Intitulé Monetary Policy, Income Inequality and Inflation – What’s the Link (Politique monétaire, inégalité des revenus et inflation – Quel est le lien), ce document en anglais d’une quinzaine de pages détaille les liens existants entre la politique monétaire, les inégalités de revenus et l’inflation au Canada. Ses auteurs, les chercheurs Jeremy Kronick et Francisco Villarreal, y examinent l’incidence du coût de la vie au pays depuis une trentaine d’années.

Leur premier constat est que les inégalités en termes de revenus se sont « largement accrues » entre le moment où la Banque du Canada (BdC) a commencé à cibler l’inflation, vers la fin des années 1990 et le début des années 2000, avant de se stabiliser, voire de régresser, après la crise financière de 2008.

MIEUX PRENDRE EN COMPTE LA DIVERSITÉ DE LA SOCIÉTÉ

Dans ce contexte, les deux auteurs montrent que les chocs de politique monétaire expansionnistes (expansionary shocks), déclenchés par un taux d’escompte plus bas que prévu, entraînent une augmentation des inégalités, tandis que les chocs de politique monétaire contractifs (contractionary shocks) contribuent au contraire à les réduire. Ils précisent aussi que ces effets sont asymétriques, les premiers ayant un impact plus important sur les inégalités de revenus que les seconds. Par ailleurs, relèvent-ils, si l’effet d’un choc de politique monétaire contractionniste contribue à réduire l’inflation, un choc expansionniste a un effet « pratiquement insignifiant » sur ce phénomène.

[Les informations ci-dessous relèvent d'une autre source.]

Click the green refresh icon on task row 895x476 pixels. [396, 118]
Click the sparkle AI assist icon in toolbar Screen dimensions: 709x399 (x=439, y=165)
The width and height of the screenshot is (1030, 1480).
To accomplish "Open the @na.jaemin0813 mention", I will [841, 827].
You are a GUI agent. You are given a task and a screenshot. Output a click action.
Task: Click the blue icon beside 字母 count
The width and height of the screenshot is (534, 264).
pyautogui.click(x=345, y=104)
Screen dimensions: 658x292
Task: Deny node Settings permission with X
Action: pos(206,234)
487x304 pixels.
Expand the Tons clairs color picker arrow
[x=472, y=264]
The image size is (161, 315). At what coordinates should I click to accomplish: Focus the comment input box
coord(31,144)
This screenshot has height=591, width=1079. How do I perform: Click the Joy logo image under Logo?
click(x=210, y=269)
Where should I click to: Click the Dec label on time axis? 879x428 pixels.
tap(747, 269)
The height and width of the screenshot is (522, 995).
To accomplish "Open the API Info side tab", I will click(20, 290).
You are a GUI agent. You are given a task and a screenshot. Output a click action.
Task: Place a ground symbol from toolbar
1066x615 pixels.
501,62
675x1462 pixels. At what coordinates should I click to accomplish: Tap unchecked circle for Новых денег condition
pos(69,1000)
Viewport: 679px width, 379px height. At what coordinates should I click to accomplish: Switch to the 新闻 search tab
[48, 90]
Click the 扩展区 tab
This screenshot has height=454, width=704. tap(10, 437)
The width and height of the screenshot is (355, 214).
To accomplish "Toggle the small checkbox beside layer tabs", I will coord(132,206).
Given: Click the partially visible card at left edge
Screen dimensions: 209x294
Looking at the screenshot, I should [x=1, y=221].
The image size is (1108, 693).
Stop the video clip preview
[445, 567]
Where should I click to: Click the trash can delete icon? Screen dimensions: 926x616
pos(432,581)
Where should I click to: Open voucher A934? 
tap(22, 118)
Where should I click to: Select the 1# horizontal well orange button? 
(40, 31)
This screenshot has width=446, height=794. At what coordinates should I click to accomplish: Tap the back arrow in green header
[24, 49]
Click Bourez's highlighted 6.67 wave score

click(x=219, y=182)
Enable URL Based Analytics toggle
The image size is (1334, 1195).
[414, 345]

En effet, expliquent Jeremy Kronick et Francisco Villarreal, les chocs de politique monétaire expansionnistes entraînent un transfert d’une part plus importante du revenu national vers les ménages à revenus plus élevés, qui consomment moins en pourcentage de leur revenu. Résultat, ce phénomène freine l’augmentation de la demande globale et, par conséquent, de l’inflation. « Avec une politique monétaire expansionniste, les propriétaires de capitaux accumulent davantage de ressources, ce qui fait qu’ils ont tendance à être mieux lotis que les salariés à faible revenu. Cela leur permet notamment de consommer tout en conservant une marge de manœuvre, ce qui a un effet modérateur sur l’inflation et explique en partie la tiédeur de la réponse à la politique monétaire expansionniste dans la période d’après-crise », constate Jeremy Kronick.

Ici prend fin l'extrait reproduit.